MAM Collection 017 presents Sawa’s six-channel video installation hako (2007). The title hako, meaning “box,” has its origins in the psychotherapy technique of sand play. In sand play therapy, the patient arranges toys and miniature objects in a sandbox to create a three-dimensional version of the mental state they are unable to express verbally, the aim being to enhance the self-healing powers present in the unconscious. Here videos including image of a room with hints of human presence, a Ferris wheel at the beach, fireworks lighting up the night sky at a harbor, and a shrine sitting deep in a forest are projected on upright screens. Accompanied by a soundtrack that feel at once somehow familiar, images locked away in the depths of people’s memories play in synchronized fashion, merging into a single scene.

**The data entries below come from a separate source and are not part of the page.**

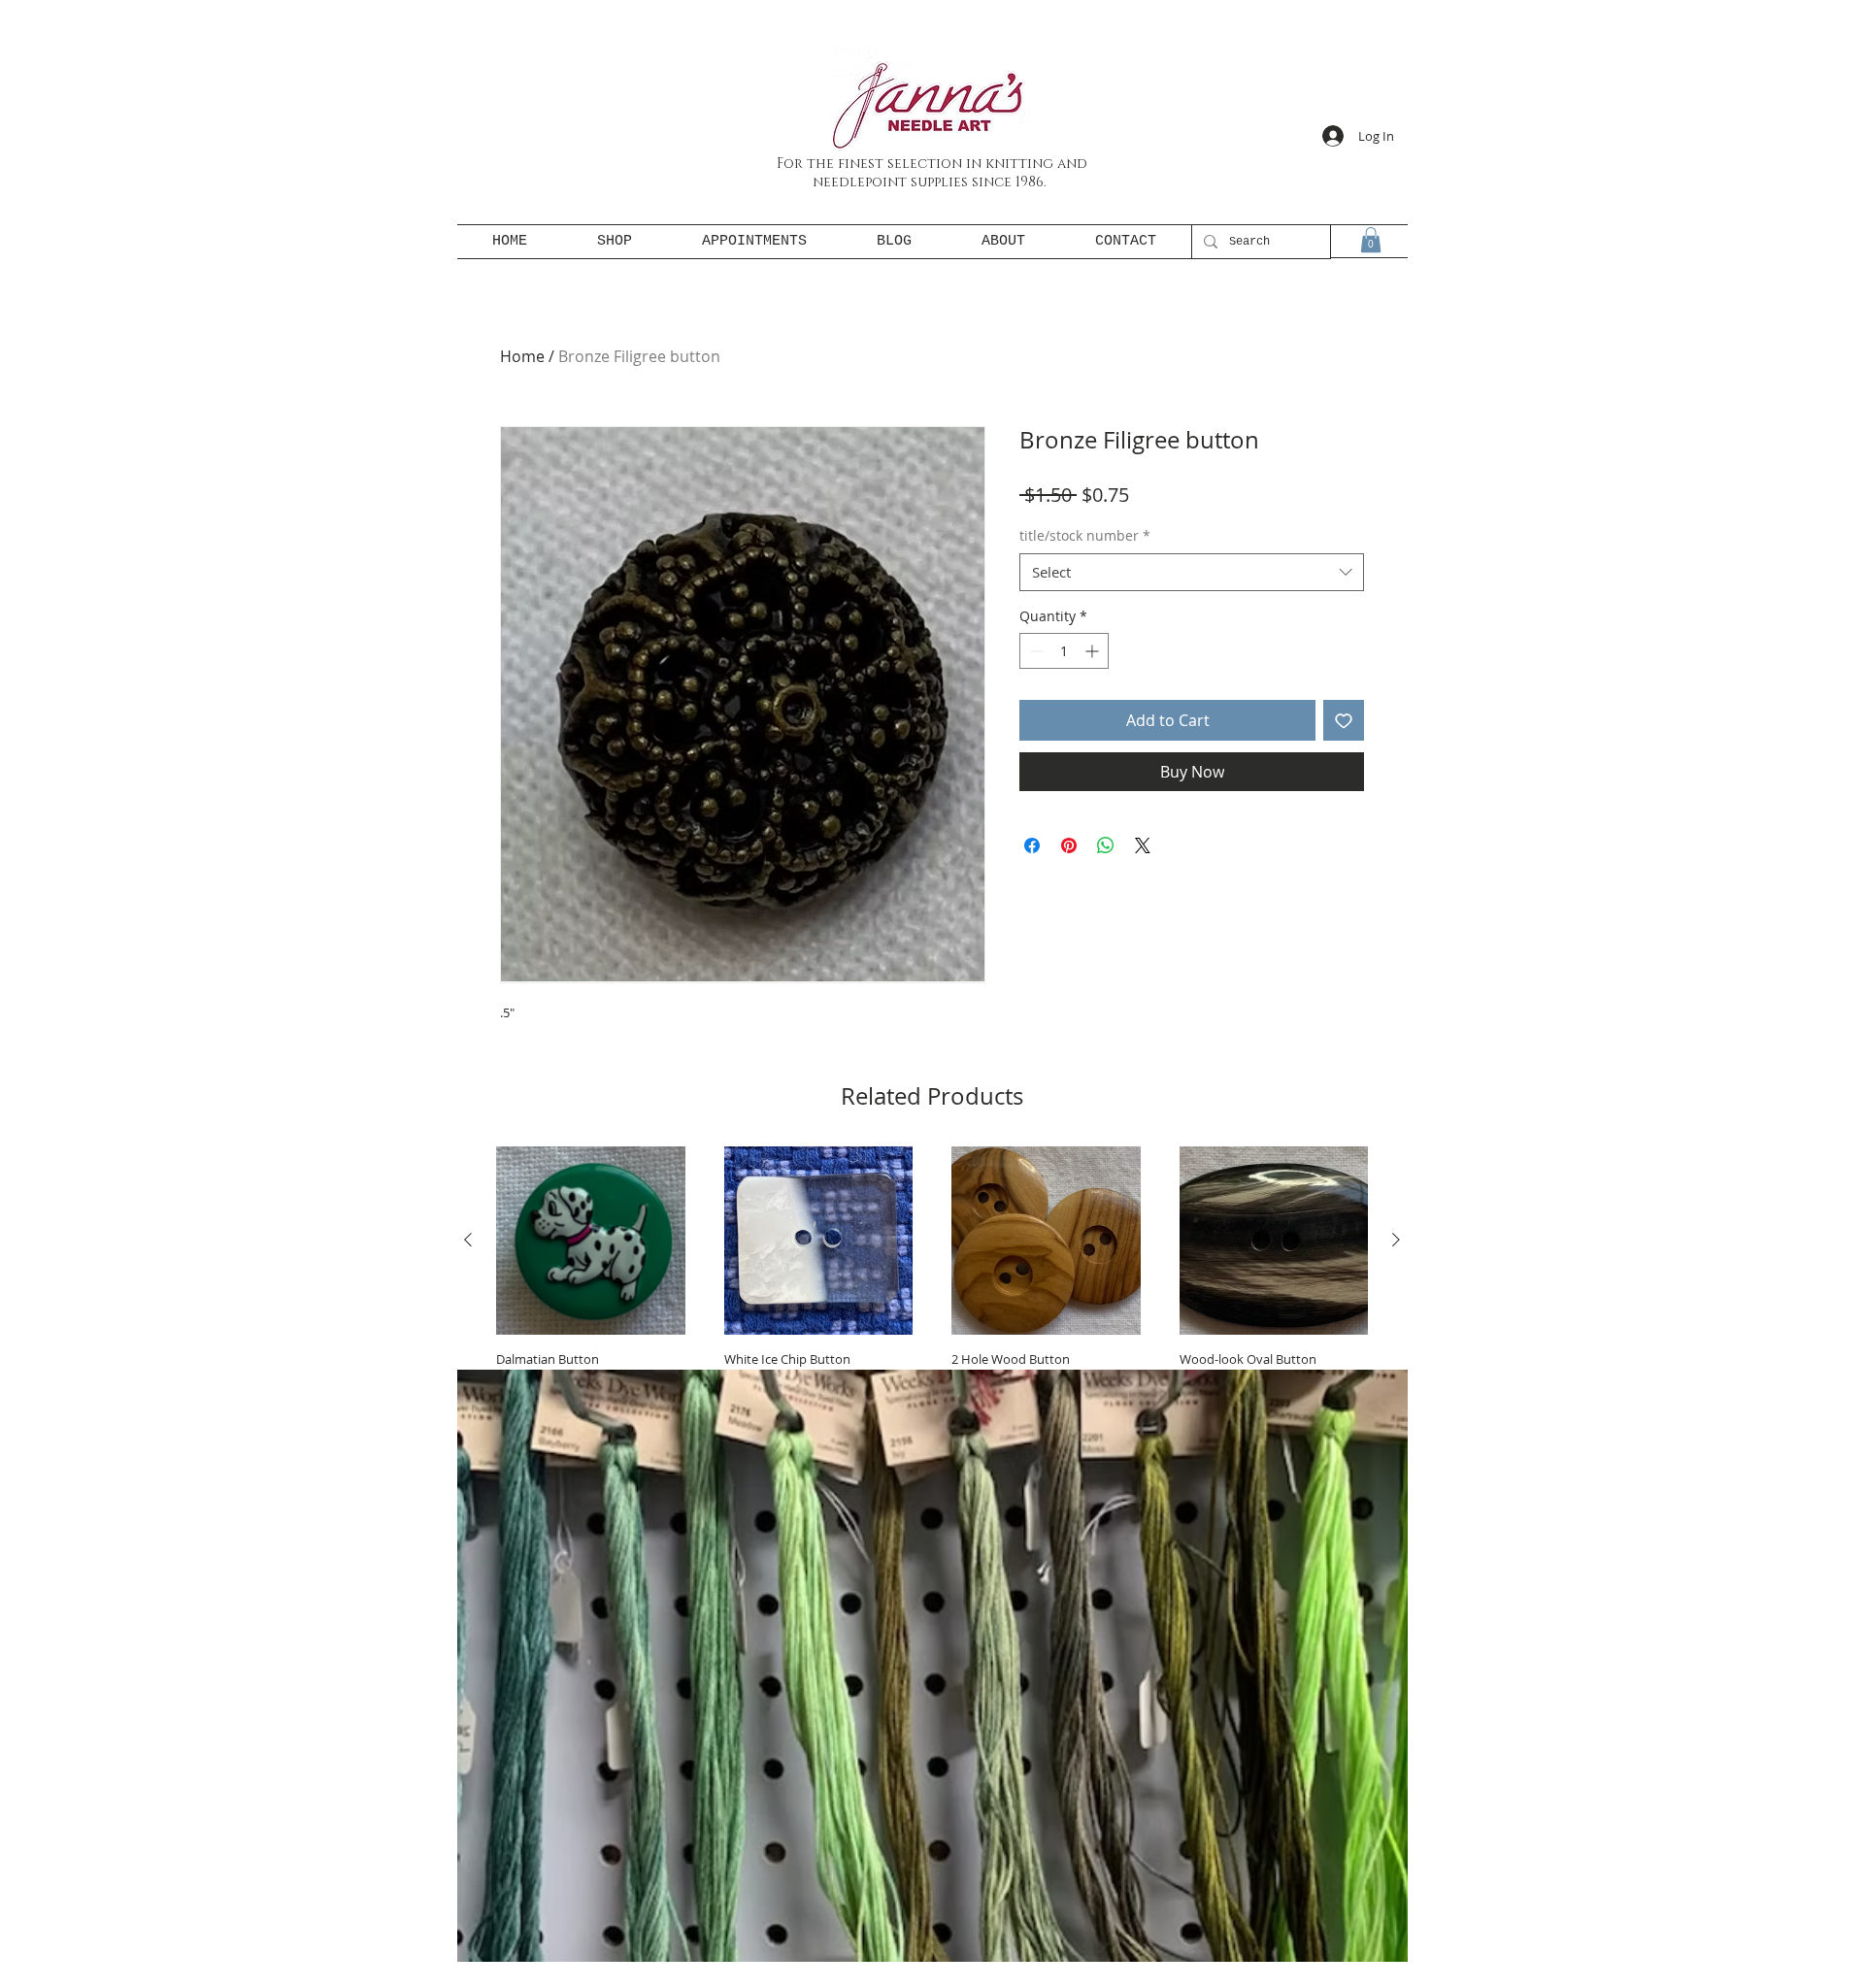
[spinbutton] (1064, 651)
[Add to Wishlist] (1343, 720)
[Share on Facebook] (1032, 845)
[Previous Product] (468, 1239)
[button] (1370, 239)
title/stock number (1084, 535)
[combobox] (1191, 572)
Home (522, 356)
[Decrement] (1034, 651)
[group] (932, 1305)
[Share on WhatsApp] (1105, 845)
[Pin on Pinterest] (1069, 845)
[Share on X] (1142, 845)
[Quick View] (590, 1241)
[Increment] (1094, 651)
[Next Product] (1396, 1239)
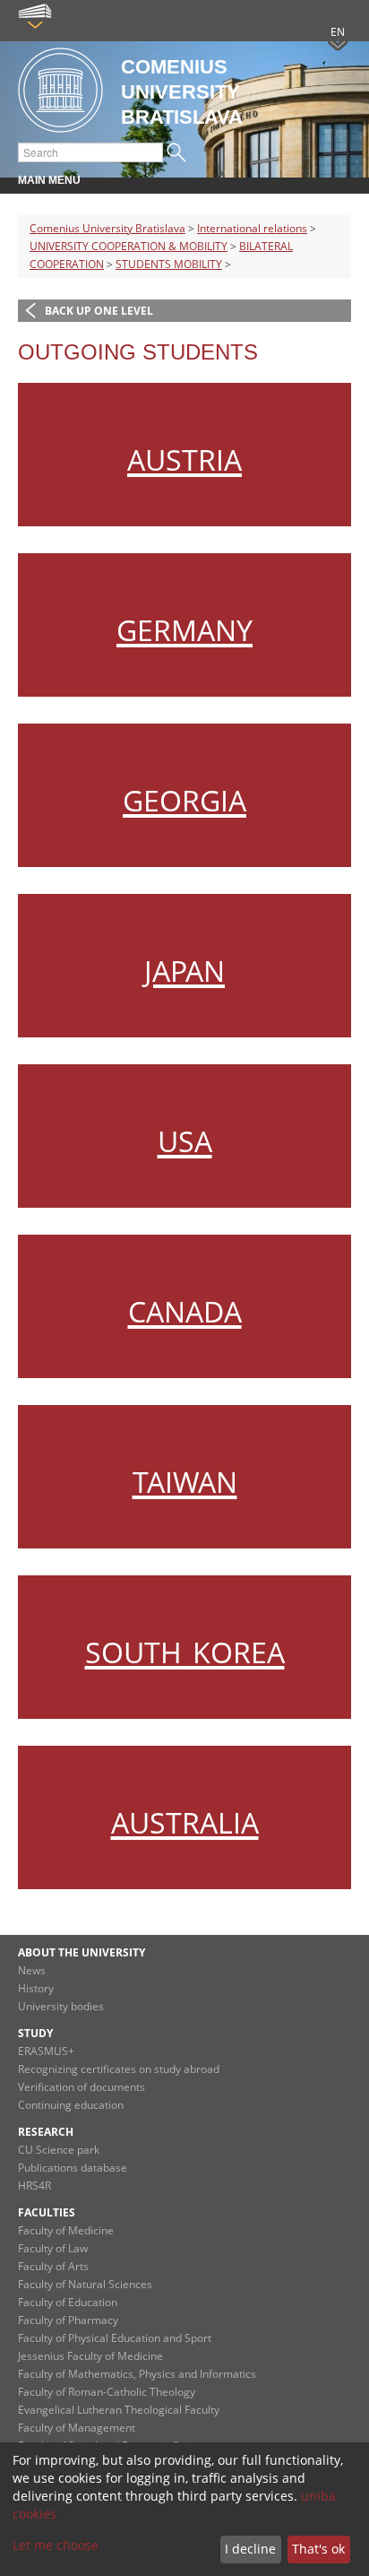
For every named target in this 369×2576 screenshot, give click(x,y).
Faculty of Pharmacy (68, 2320)
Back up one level (99, 310)
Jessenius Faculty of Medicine (90, 2356)
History (36, 1988)
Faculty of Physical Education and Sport (114, 2338)
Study (35, 2033)
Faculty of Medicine (66, 2230)
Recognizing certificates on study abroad (118, 2069)
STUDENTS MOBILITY (169, 264)
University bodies (61, 2006)
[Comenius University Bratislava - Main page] (60, 91)
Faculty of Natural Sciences (85, 2284)
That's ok (318, 2548)
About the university (81, 1952)
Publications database (72, 2167)
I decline (250, 2548)
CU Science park (58, 2149)
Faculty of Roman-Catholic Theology (106, 2391)
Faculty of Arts (53, 2266)
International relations (252, 228)
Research (45, 2131)
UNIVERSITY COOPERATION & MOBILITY (128, 246)
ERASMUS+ (46, 2051)
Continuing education (71, 2104)
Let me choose (56, 2545)
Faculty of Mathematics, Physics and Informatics (137, 2373)
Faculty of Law (53, 2248)
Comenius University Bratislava (107, 228)
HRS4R (34, 2185)
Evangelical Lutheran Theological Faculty (118, 2409)
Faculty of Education (67, 2302)
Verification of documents (81, 2087)
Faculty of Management (76, 2427)
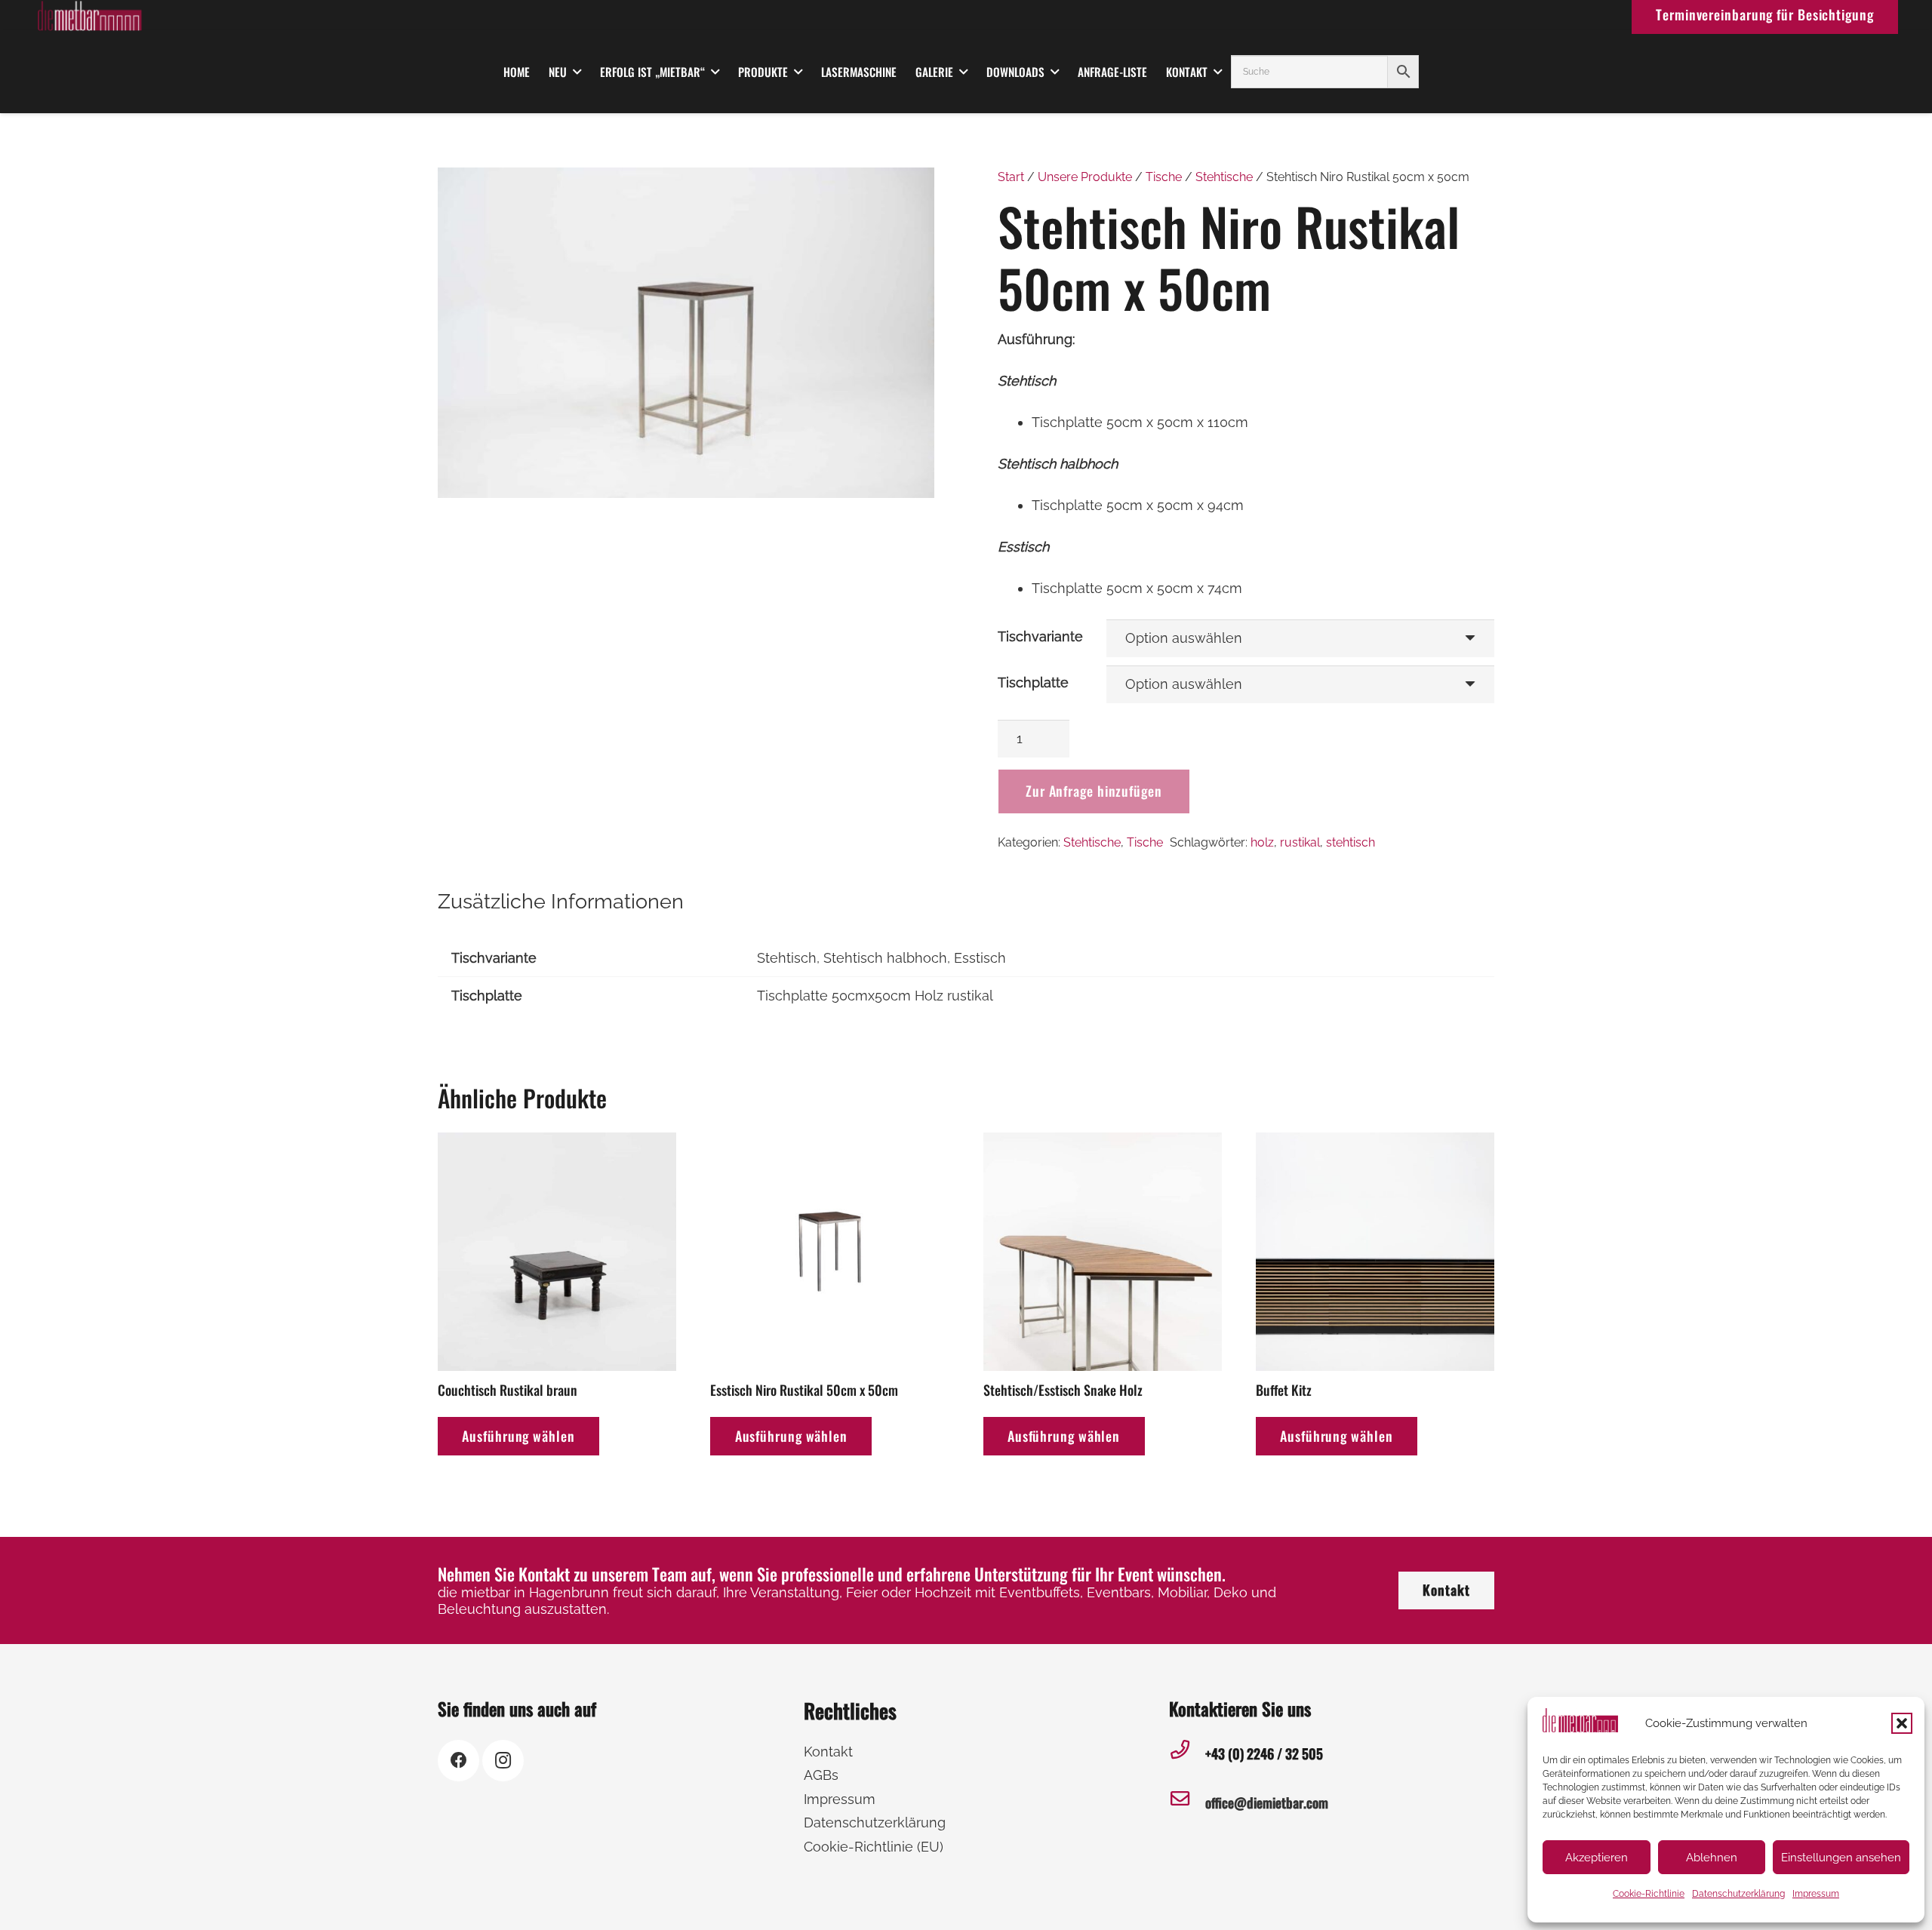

MAM Collection 017 presents a version reconfigured to underscore the worldview of the sand play therapy that originally inspired the work. hako is also joined here by a drawing of a dream-eating sheep, and the video work featuring superimposed afterimages of a dancer. The resonance between these different works entices viewers into a landscape where unconscious and conscious, dream and reality intersect.
Sawa Hiraki has exhibited in international exhibitions such as the Biennale of Sydney (2010), Biennale de Lyon (France, 2013), Reborn Art Festival (Miyagi, Japan, 2017), Taiwan International Video Art Exhibition (Taipei, 2020) among others. His museum presentations include the Nam June Paik Art Center (Seoul, 2014), 21st Century Museum of Contemporary Art, Kanazawa (Japan, 2018), Vincom Centre for Contemporary Art (Hanoi, 2018) and the University Museum of Navarra (Spain, 2019). In 2016, participated in the exhibition Roppongi Crossing 2016: My Body, Your Voice at the Mori Art Museum.